[Page and screen pointing data]
= = = = =
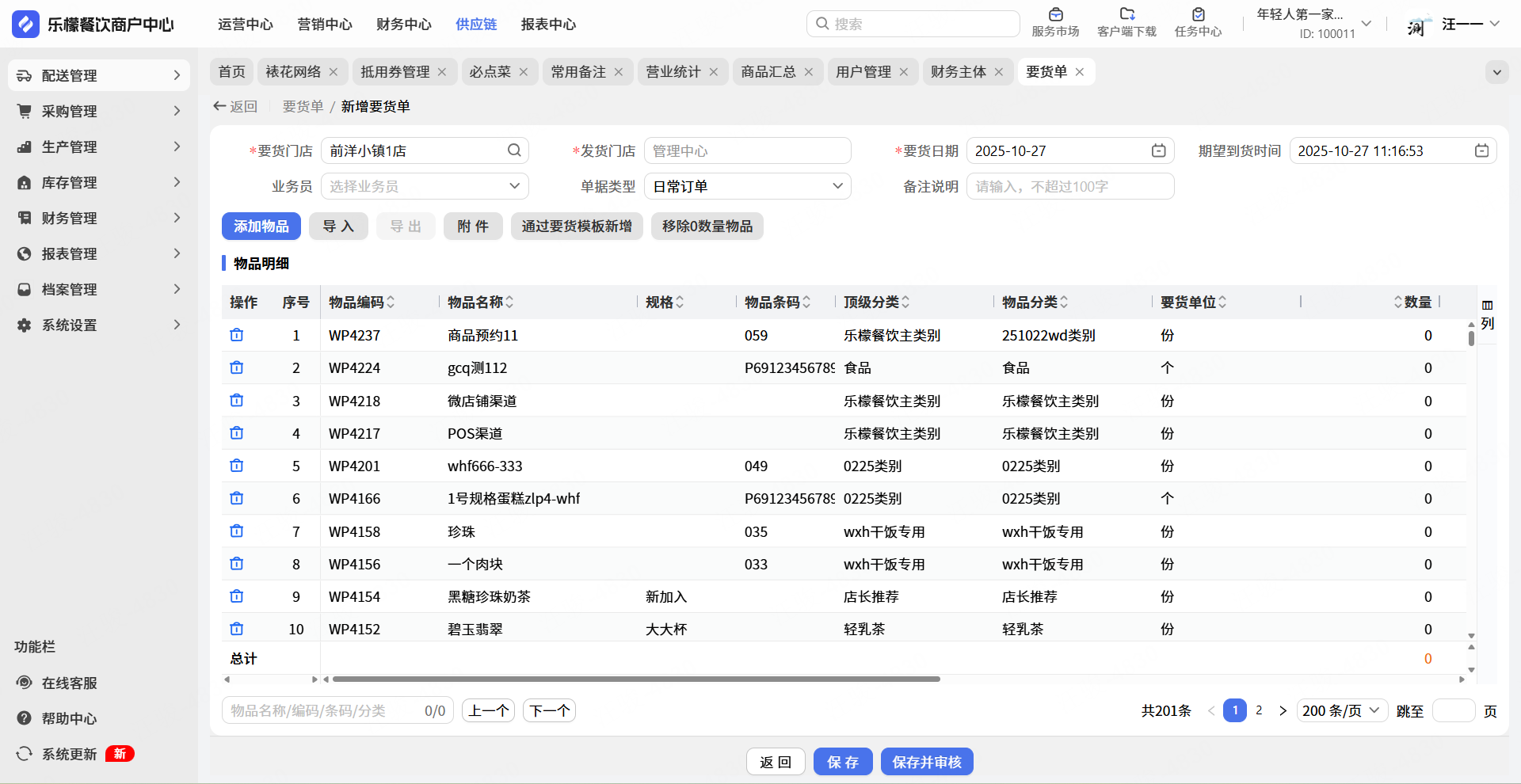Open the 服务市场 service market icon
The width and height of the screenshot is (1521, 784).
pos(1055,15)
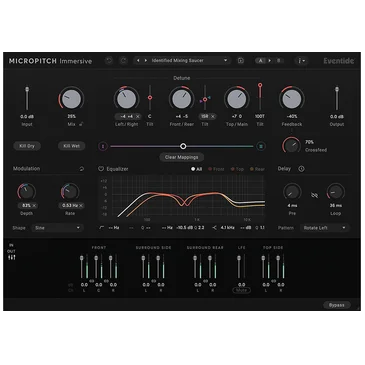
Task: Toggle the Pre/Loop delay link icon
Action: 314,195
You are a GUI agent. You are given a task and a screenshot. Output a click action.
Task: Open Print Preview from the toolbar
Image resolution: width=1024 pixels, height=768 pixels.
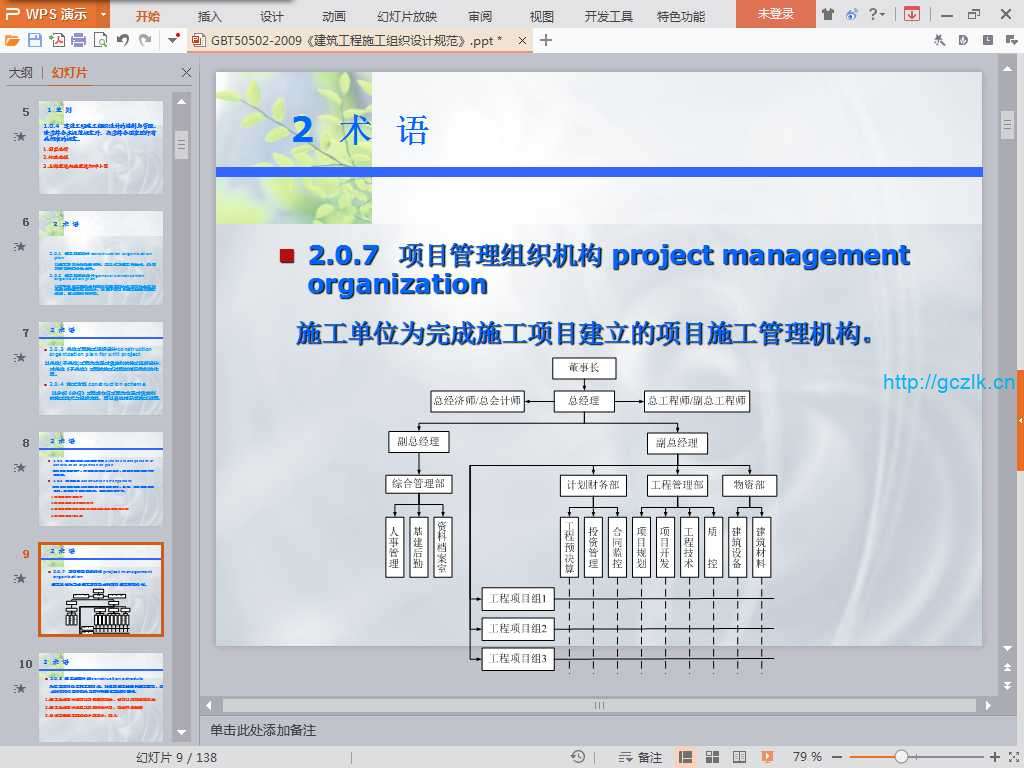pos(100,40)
= = = = =
## Prompt:
Please repeat every line of the records above word for word, leaving out the pictures.

## Task result:
Open the 服务市场 service market icon
The width and height of the screenshot is (1521, 784).
pos(1055,15)
Task: Toggle the Pre/Loop delay link icon
Action: 314,195
You are a GUI agent. You are given a task and a screenshot. Output a click action.
Task: Open Print Preview from the toolbar
Image resolution: width=1024 pixels, height=768 pixels.
pos(100,40)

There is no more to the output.